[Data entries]
==============================
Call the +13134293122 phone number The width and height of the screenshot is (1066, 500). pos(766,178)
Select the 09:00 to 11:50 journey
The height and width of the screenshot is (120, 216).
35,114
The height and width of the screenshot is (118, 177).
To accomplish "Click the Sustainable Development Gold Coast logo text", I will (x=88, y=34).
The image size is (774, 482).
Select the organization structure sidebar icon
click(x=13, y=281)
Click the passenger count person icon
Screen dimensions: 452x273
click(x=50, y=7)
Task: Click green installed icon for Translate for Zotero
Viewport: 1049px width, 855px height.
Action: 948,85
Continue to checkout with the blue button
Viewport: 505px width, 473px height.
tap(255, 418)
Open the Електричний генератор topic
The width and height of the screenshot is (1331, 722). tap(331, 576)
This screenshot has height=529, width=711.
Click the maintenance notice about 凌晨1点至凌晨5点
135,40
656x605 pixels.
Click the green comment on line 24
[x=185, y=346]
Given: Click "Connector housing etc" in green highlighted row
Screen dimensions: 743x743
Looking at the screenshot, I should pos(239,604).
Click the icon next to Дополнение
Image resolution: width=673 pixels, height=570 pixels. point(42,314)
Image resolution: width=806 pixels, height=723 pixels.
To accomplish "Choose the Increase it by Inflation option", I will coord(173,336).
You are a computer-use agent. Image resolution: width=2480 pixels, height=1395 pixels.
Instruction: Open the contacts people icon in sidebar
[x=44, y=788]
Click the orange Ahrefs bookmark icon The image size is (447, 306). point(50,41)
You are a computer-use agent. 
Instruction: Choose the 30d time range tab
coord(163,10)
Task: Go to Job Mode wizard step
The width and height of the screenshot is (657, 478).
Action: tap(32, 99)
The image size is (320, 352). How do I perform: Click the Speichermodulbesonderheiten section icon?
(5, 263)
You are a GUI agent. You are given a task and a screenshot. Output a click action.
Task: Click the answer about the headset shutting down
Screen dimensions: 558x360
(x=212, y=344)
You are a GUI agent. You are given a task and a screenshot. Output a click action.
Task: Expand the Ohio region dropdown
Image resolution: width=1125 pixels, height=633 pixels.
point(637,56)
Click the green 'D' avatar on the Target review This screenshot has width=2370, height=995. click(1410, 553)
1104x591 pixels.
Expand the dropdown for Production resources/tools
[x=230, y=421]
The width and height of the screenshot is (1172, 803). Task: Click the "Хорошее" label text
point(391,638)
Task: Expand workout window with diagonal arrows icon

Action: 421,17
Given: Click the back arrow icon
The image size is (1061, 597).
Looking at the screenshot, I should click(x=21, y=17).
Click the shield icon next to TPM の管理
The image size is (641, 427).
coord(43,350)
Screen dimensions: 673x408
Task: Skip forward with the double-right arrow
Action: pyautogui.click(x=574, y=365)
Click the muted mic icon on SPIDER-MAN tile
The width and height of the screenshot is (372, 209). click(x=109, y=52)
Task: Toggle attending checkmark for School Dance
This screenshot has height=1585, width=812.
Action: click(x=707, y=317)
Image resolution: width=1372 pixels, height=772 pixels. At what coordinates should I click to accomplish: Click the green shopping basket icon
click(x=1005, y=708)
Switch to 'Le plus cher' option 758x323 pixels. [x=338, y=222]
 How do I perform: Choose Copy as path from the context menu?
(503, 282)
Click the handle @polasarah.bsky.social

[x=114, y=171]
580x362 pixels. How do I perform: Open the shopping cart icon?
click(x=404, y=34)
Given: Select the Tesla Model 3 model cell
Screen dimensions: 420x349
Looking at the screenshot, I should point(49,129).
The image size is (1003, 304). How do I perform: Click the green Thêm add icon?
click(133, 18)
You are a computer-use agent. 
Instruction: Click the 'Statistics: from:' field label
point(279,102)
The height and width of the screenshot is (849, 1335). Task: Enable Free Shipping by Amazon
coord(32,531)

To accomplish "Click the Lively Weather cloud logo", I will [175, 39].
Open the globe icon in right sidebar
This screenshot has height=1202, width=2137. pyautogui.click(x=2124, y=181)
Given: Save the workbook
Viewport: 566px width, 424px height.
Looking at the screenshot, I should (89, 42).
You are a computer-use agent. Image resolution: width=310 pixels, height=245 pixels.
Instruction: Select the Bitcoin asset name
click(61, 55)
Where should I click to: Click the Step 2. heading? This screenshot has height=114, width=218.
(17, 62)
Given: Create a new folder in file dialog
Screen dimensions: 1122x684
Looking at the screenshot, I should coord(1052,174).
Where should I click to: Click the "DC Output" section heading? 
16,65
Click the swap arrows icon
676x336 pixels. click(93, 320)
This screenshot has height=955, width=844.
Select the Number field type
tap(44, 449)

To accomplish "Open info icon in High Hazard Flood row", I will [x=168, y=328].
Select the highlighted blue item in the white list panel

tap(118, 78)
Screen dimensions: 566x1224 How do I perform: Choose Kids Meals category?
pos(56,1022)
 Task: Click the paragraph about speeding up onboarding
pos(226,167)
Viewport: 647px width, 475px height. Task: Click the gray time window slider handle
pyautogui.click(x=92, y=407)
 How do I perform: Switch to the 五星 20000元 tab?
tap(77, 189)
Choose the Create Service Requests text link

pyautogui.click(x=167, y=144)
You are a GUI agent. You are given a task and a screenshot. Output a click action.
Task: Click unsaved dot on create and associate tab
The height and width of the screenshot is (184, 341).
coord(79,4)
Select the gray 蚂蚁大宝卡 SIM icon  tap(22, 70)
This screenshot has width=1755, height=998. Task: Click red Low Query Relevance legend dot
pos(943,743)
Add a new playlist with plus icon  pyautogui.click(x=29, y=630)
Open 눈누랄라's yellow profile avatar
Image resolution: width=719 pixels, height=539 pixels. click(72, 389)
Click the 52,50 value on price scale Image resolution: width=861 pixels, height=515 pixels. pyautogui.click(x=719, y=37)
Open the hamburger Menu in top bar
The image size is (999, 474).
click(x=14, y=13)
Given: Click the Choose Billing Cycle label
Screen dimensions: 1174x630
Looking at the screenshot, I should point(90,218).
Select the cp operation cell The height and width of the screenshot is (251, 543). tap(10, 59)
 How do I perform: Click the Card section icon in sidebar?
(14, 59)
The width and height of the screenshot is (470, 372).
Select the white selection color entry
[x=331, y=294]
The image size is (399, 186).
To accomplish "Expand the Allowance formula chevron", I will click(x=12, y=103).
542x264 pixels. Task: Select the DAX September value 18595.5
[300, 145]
==============================
- [WHAT THIS TASK INVOLVES]
Rescale the rows starting with the line that contains "Image resolution: width=806" and going on through the line that contains "Action: 421,17". Give all of those lines again, requests included, with every coordinate in the answers multiplied by 2.15 and rounded to a whole number, halves rounded up.

- [SOLVED EXERCISE]
Image resolution: width=806 pixels, height=723 pixels.
To accomplish "Choose the Increase it by Inflation option", I will coord(372,722).
You are a computer-use agent. Image resolution: width=2480 pixels, height=1395 pixels.
Instruction: Open the contacts people icon in sidebar
[x=95, y=1694]
Click the orange Ahrefs bookmark icon The image size is (447, 306). point(108,88)
You are a computer-use agent. 
Instruction: Choose the 30d time range tab
coord(350,22)
Task: Go to Job Mode wizard step
The width and height of the screenshot is (657, 478).
Action: tap(69, 213)
The image size is (320, 352). How do I perform: Click the Speichermodulbesonderheiten section icon?
(11, 565)
You are a GUI agent. You are given a task and a screenshot. Output a click action.
Task: Click the answer about the headset shutting down
Screen dimensions: 558x360
(x=456, y=740)
You are a GUI agent. You are given a task and a screenshot. Output a click action.
Task: Expand the Ohio region dropdown
Image resolution: width=1125 pixels, height=633 pixels.
point(1370,120)
Click the green 'D' avatar on the Target review This screenshot has width=2370, height=995. click(3032, 1189)
1104x591 pixels.
Expand the dropdown for Production resources/tools
[x=495, y=905]
The width and height of the screenshot is (1172, 803). Task: Click the "Хорошее" label text
point(841,1372)
Task: Expand workout window with diagonal arrows icon

Action: 905,37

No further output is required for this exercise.